Бытийное целое предполагает свободу противоречий. Свободны противоречия, сосуществующие в независимом целом, не подчиненные общей логике, в которой каждое из них — только звено какой-то цепи. Диалектические противоречия несвободны. Есть три типа явной, либо выраженной в фантастической форме, свободы противоречий: антиномика символа (органическая связь в нем взаимоисключающих закономерностей); диалогика личностных позиций-высказываний, составляющих полифоническое единство; принцип «все во всем» мифа, с которым в первую очередь связано пространственно-временное своеобразие фантастического. Эти три формы явственно сосуществующих противоречий образуют как бы парадигму фантастики, ее принципиальное, исторически складывавшееся, триединство (подробнее см.: Тамарченко Е. Уроки фантастики // Поиск-87. — Пермь, 1987).

Но возможны и существуют бытийные единства, фантастичность которых не явна, но скрыта или полускрыта. Таков физический бытийный факт в его научной интерпретации (корпускулярно-волновой дуализм микромира). Таков и факт в том виде, в каком он эстетически дается нам в реализме, Пушкина — явлении исключительного значения в русской и мировой культуре, пока, однако, недостаточно понятом в его своеобразии (см. подробнее: Тамарченко Е. Факт бытия в реализме Пушкина // Этические принципы русской литературы и их художественное воплощение. — Пермь, 1989).

* * *

Удобнее всего уяснить себе, что такое бытийная логика, как раз на примерах литературы. Новейшая наука и в отношении к бытию пользуется до сих пор гибридами классической концептуальной логики; но это — внутреннее дело науки, о котором со стороны трудно судить.
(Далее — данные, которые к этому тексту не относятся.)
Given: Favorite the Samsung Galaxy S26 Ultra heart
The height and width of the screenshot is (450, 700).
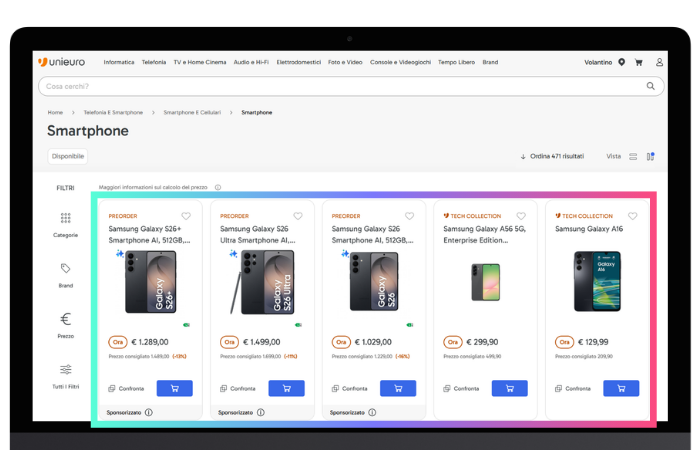Looking at the screenshot, I should (x=298, y=216).
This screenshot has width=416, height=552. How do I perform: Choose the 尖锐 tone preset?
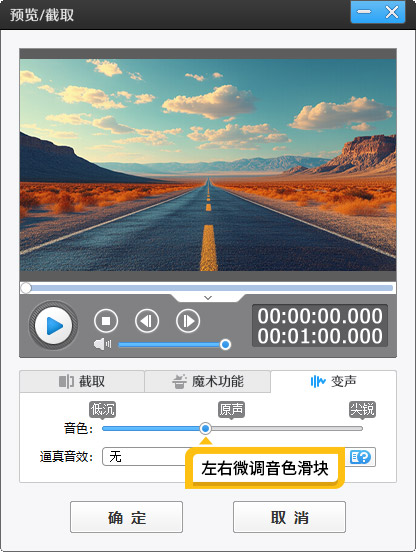(362, 409)
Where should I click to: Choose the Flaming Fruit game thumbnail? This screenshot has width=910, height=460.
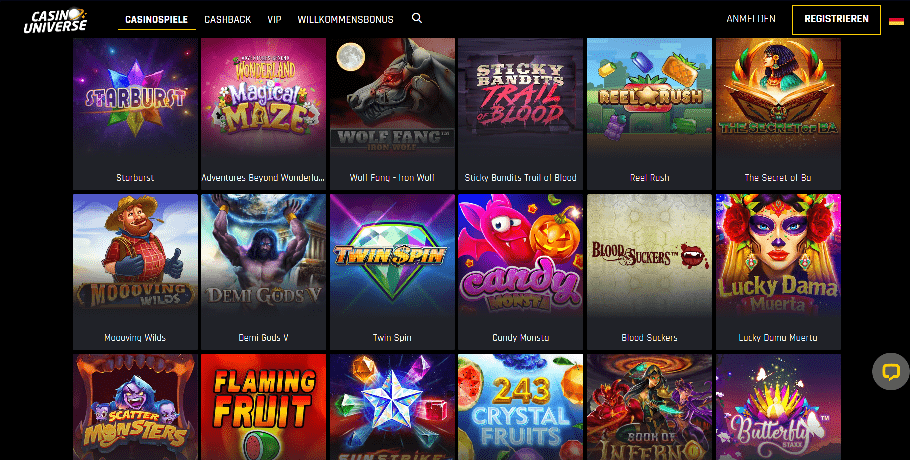coord(263,407)
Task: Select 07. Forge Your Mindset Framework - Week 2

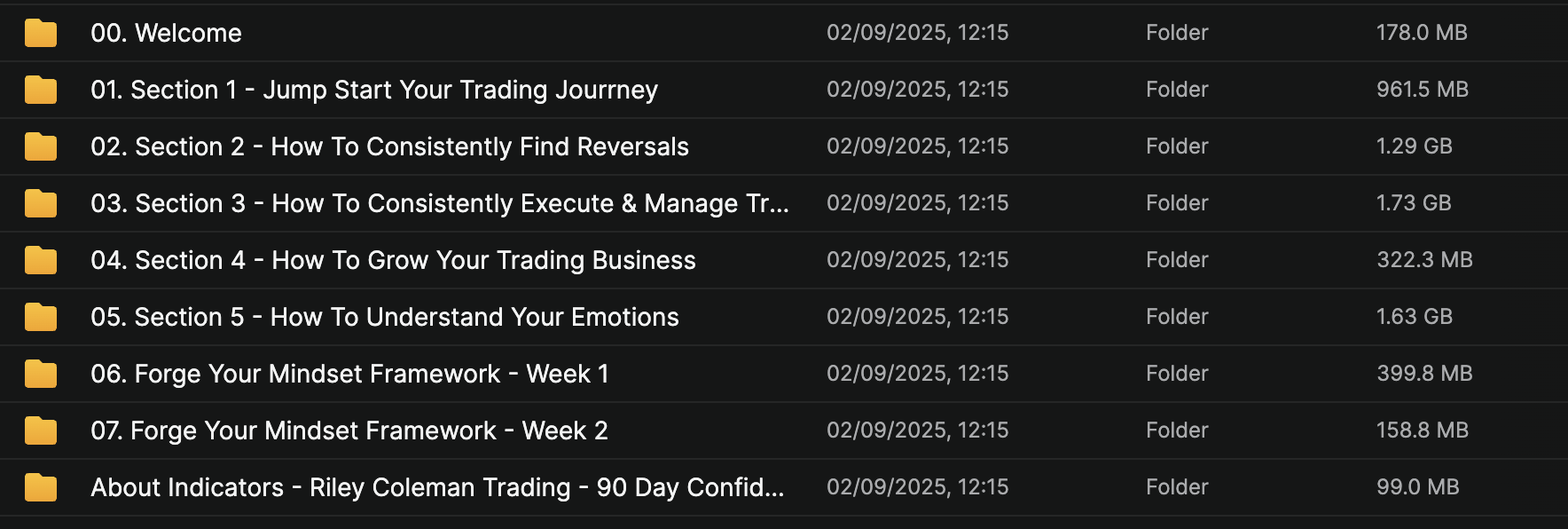Action: click(x=349, y=431)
Художественное же слово с древних времен умело трактовать факт внепонятийно, бытийно. Представление факта в литературе — как бы модель, дающая исключительные возможности различать и анализировать всю сумму принципов описания и осмысления факта.

Основных способов подачи факта с помощью языка, в том числе научного, скорей всего три. Концептуальный подход (в литературе — художественная концепция); это — объективный или объективирующий факты метод, характерный для новоевропейской мысли, хотя имеющий древние истоки. Откровенная фантастика, прежде всего художественная, и примыкающие к ней жанры («фантастический» реализм и многие разновидности «паралитературы» — детектив и т. д.). Наконец, художественное (или научное) представление бытия как факта — здесь целая эстетическая линия слова от Гомера до Пушкина (традиция гармонической классики). Сюда примыкает и вся проблематика научного осмысления факта из собственно бытийных зон естествознания и природы.
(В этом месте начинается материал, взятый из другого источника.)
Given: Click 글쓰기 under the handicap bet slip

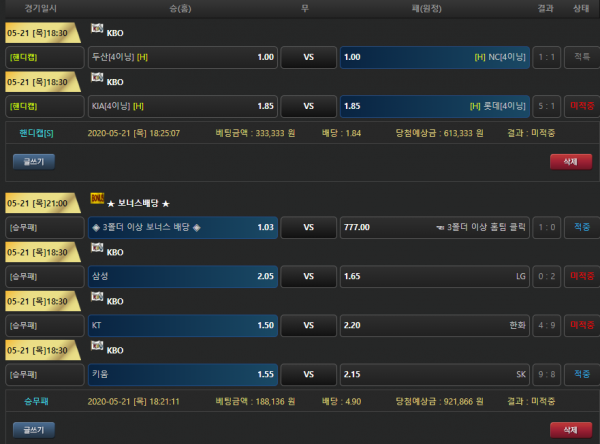Looking at the screenshot, I should 33,160.
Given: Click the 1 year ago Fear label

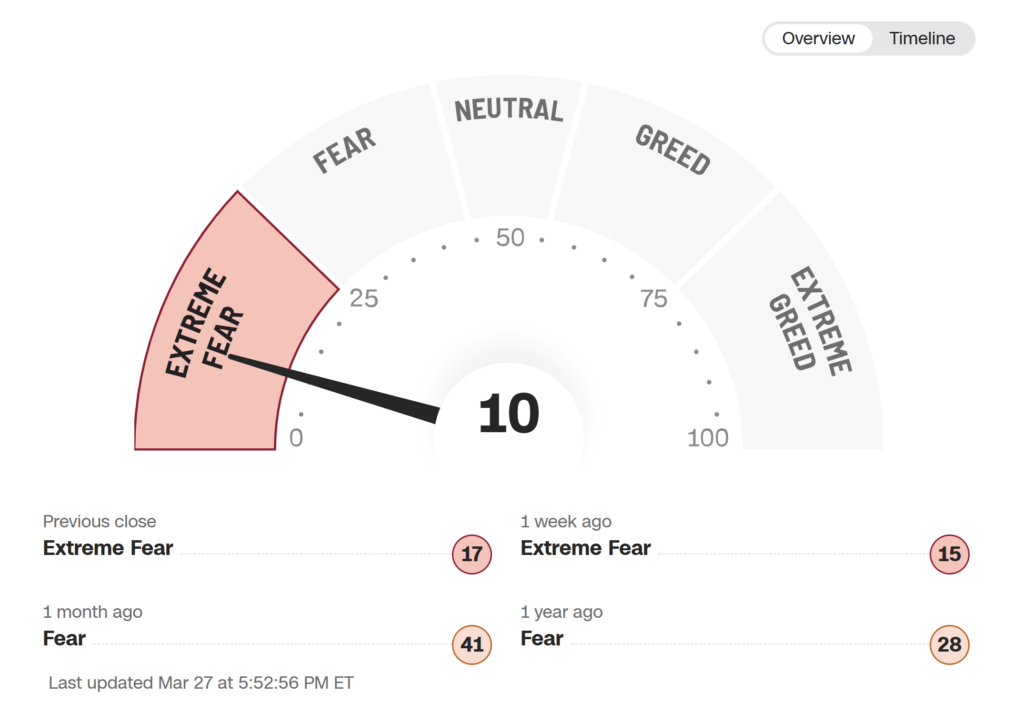Looking at the screenshot, I should [x=542, y=638].
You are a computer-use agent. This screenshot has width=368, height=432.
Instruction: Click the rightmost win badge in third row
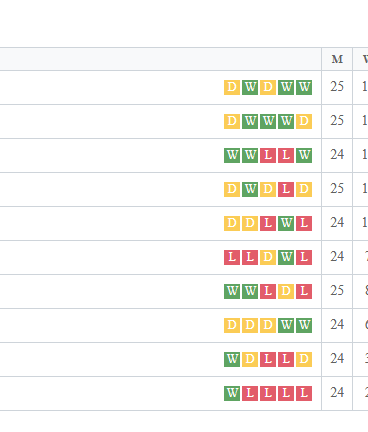click(304, 155)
Но нельзя не подчеркнуть и еще одну, тесно связанную с темой фантастики, однако самостоятельную огромную область. Это — вера как суть религии в высших, теистических формах последней. Вера смогла возникнуть и понадобилась как вера, в частности, в связи с тем, что ко времени становления теизма (иудаизм, христианство, ислам) грань между фактическим и фантастическим, действительным и только представляемым стала все отчетливее всплывать в культурном сознании принимавших теизм народов.

Миф как «языческая религия» не знал и не требовал веры в запредельное, потустороннее, сверхъестественное. Между земным и божественным здесь было различие не столько в принципе, сколько в количестве и интенсивности. Для рождения собственно веры как иного, нового отношения к божеству требовался и ощутимый трансцензус — та грань, на которой кончается естественный мир и начинается сверхъестественное. Черта эта и есть обозначившийся впервые в Ветхом завете последний из горизонтов культуры, охватывающий «действительное», «земное», во всех его реальных возможностях. Парадокс веры в том, что нечто, выходящее за порог и объективного, и субъективного мира в качестве «совершенно иного», воспринимается, однако, как основополагающий, единственно сущий факт, все же очевидно и наглядно фактическое — в виде производного от этого Сущего.